Perizia paratie approvata

Nonostante la contrarietà della Provincia di Como, alla Conferenza di servizi di giovedì 4 agosto, sugli aspetti idraulici, strutturali ed impiantistici relativi al cantiere del lungolago, Regione e Soprintendenza hanno espresso parere favorevole. Ora si aspetta il parere di Formigoni

 I continui ritardi del cantiere saltano all’occhio anche solo perché «tale perizia comprende opere già definite in occasione della prima conferenza di servizi (febbraio 2010) e non ancora attuate, per un totale di 1.113.087,05 euro, e nuove opere per un totale di 807.156,57 euro – spiega una nota dell’Amministrazione comunale comasca –. Queste ultime comprendono anche gli interventi definiti a seguito degli incarichi affidati dal Comune ai professori Giovanni Pietro Beretta e Lorenzo Jurina, rispettivamente docente di Idrogeologia e idrogeologia applicata dell’Università di Milano e docente di Tecnica delle costruzioni alla facoltà di Architettura del Politecnico».

«In particolare, nelle opere cosiddette già definite rientrano l’impianto di illuminazione delle vasche, le scale per l’accesso alle vasche, la barriera di jet grouting nei giardini di ponente, i panconi in alluminio per la difesa dalle esondazioni, il restauro del parapetto storico e la realizzazione del nuovo parapetto per il tratto di passeggiata tra piazza Cavour e Sant’Agostino».

La novità consiste invece nel «palancolato di terra (ossia la barriera aggiuntiva di palancole che verrà posizionata intorno alla vasca, lungo il lato che si affaccia sulla strada), i cavidotti per l’alimentazione elettrica delle vasche e i cavidotti per l’alimentazione elettrica dei pontili a servizio della Navigazione Lario». Opere di protezione che non erano state previste e allacciamenti tecnologici che non erano stati messi nel progetto originale.

«Sotto il profilo economico la perizia non comporta modifiche poiché non ci sono costi aggiuntivi rispetto a quanto definito nella prima conferenza di servizi, ma solo una diversa indicazione di spesa di quegli stanziamenti» sottolinea Palazzo Cernezzi.
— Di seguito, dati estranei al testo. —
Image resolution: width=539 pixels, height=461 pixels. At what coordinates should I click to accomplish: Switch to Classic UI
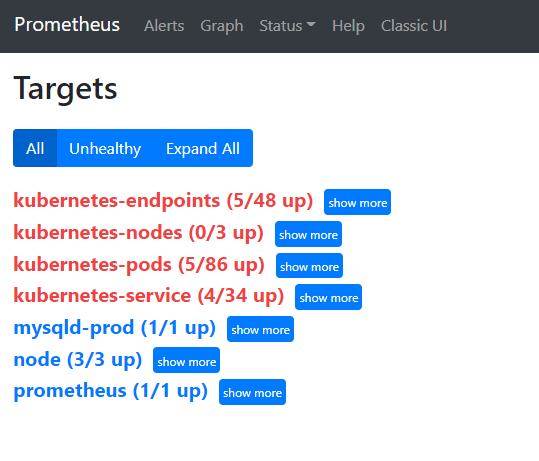pos(414,26)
«Per quanto riguarda l’aspetto paesistico, nel corso della conferenza odierna si è registrato il parere favorevole di tutti i partecipanti – segnalano da via Vittorio emanuele II –, ivi compresa la Soprintendenza ai Beni Culturali, con l’unica eccezione del rappresentante dell’amministrazione provinciale, l’architetto Giuseppe Cosenza. Quest’ultimo ha motivato la propria difficoltà nell’esprimere un parere positivo, sottolineando la necessità di una rappresentazione definitiva della passeggiata e lamentando l’assenza di unitarietà di progetto».

Un punto di vista che non è piaciuto al Comune di Como, che spera in una ripresa dei lavori dopo mesi di stallo, come si evince dal tono del comunicato: «Nonostante Regione e Soprintendenza abbiano rilevato che: le modifiche apportate con la perizia hanno una rilevanza esclusivamente sotto il profilo idraulico, strutturale e impiantistico; che l’approvazione della perizia consentirebbe di far ripartire i lavori; che le modifiche non hanno in alcun modo inficiato la validità dei pareri paesistici favorevoli già espressi anche dalla stessa Provincia nella prima conferenza di servizi; e che gli ulteriori sviluppi e la definizione dell’assetto della passeggiata e di piazza Cavour saranno oggetto di una successiva fase progettuale definita e concordata con tutti gli enti preposti, l’amministrazione provinciale ha confermato il proprio dissenso».

«La conferenza di servizi, pertanto – conclude la nota –, con il solo parere negativo della Provincia, ha approvato il progetto di perizia. Come previsto dalla normativa, il citato parere negativo comporta, tuttavia, che per il via libera definitivo ci sia un pronunciamento del presidente della giunta regionale che si esprimerà con proprio decreto entro 30 giorni a partire dalla consegna del verbale (il verbale sarà trasmesso domani e quindi i 30 giorni scadranno il 4 settembre)».